Some speakers hinted at discomfort with Qatar’s role in the event. “One element not mentioned is the consequences of state sponsorship of terrorism,” said Franz-Michael Mellbin, EU’s Special Representative to Afghanistan. “This needs to be addressed a lot more and is a more general comment on what is happening here.
“We know which states we are talking about. I would like to skirt the question because I still want to be an ambassador tomorrow. I don’t have to sit here and point fingers.”

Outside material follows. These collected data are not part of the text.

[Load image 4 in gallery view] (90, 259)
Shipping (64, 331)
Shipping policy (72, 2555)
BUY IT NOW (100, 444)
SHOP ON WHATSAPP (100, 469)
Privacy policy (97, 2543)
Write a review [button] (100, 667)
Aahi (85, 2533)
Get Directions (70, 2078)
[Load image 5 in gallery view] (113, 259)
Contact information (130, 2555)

The expanded list of terror-linked individuals based in Qatar was not addressed in the sessions. Several speakers, including Shiraz Maher, deputy director of the International Centre for the Study of Radicalisation and Political Violence (ICSR) at King’s College London identified the growing threat of Hayat Tahrir Al Sham (HTS), the leading Al Qaeda affiliate in northern Syria. Yet there was no mention that Qatar has provided support and funding for the group.
Kyle Orton, a researcher at the Henry Jackson Society in London, has found evidence that Qatar provided tens of millions of dollars to HTS, including one large payment made earlier this year. “Qatar has provided operationally significant amounts money to HTS both through ransom payments or donor money directly facilitated by the state,” he said. “Qatar has also been involved in transfer of weapons to Ahrar Al Sham, which was a deniable channel to Jabhat Al Nusra and Hayat Al Tahrir.”
A former senior official in British security services criticised the attendance of leading figures including two junior ministers, diplomats, intelligence officials and Mark Rowley, the assistant commissioner for specialist operations in the Metropolitan Police. “They know how implicated Qatar is. They know how the Qatari’s relativise everything to serve their own purpose,” he told The National.
Alistair Burt, the Foreign Office's Middle East minister, stressed a collaborative approach on counter-terrorism across the Gulf. “Your security is our security,” he said. "Even as we see [ISIL] pushed back on the physical battlefield, we know that they will continue to pose a threat in the region. We also know that the battle of ideas is far from won, Daesh is still capable of inspiring people to carry out attacks in its name and, as such, it remains a serious global threat.”
Separate panels considered the different elements of counter-terrorism, examining the use of law-enforcement, military and intelligence assets to degrade the capability of terrorist organisations to conduct attacks.
Mohammed bin Abdulrahman Al Thani, the foreign minister of Qatar, highlighted Rusi’s role in training Qatari diplomats and said the institute, which traces its roots to the 19th-century 1st Duke of Wellington, would prepare a “white paper” for the country on terrorism.
Delegates were also asked to support a declaration of counter-terrorism principles.
The foreign minister was not asked to field questions from the floor.